Amazon Prime Day is upon us. What launched in 2015 as a 24-hour discount extravaganza has expanded to a two-day event. As a matter of fact, Amazon is planning a second "Prime Day" in the fall.
Amazon isn't the only retail giant that's ready to throw consumers discounts...Target has decided to run a three-day "Deals Day" event, both Best Buy and Macy's are set to host their "Black Friday in July" sale and Walmart is marking prices down.
While finding deals may be something to celebrate, there may be more meaning behind the big discounts.... Built up inventory.
With inflation running red-hot, retailers have already warned of excess demand. According to CNBC, "retailers have chalked up the problem to a mix of factors, including ordering too much, getting seasonal goods too late, pandemic categories losing luster and consumers spending more on services instead of stuff."

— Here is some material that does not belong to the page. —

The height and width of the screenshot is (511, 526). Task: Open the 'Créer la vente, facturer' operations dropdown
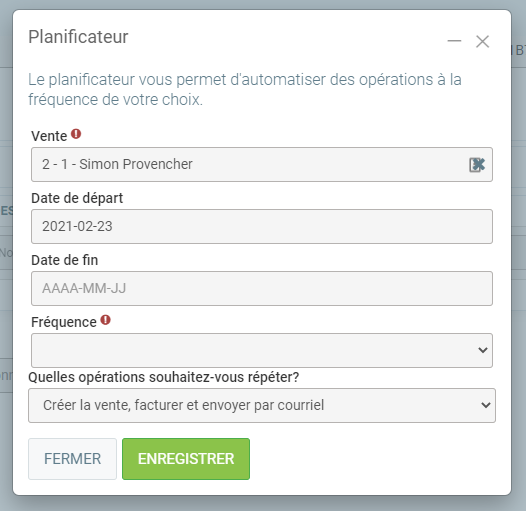click(x=262, y=405)
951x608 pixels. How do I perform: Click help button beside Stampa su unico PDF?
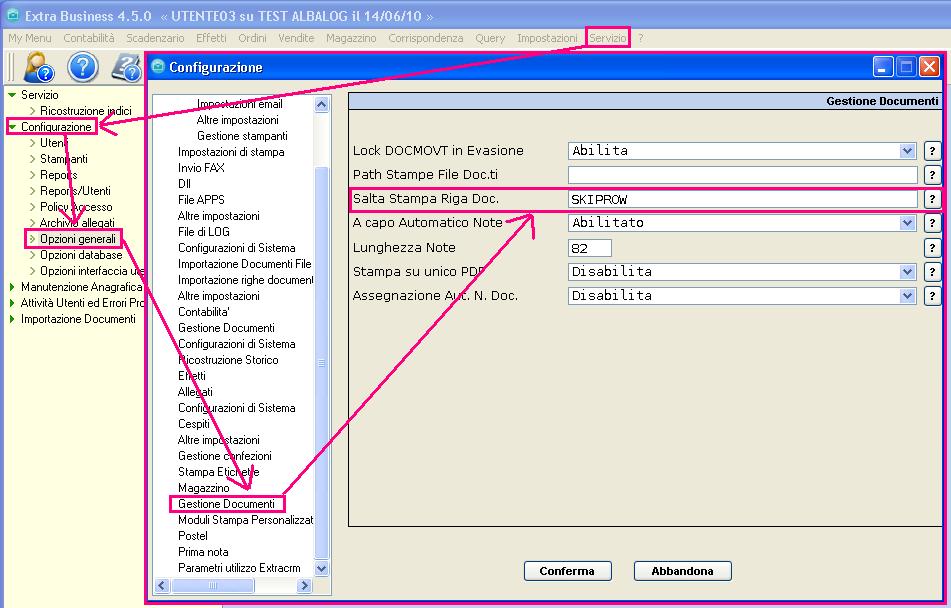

Last month, the May read on retail sales (a quick gauge on consumer spending), fell 0.3%. On Friday, June's read is due, just days after the latest report on inflation.
It will be interesting to evaluate the numbers, paired with a strong consumer balance sheet in the face of red hot inflation.
So, with Prime Day upon us, there are things to ponder… Is this simply the bellwether of many more "discount extravaganzas" to come for many more retailers? If that's the case, what do the increased number of rolled back prices really mean about inflation?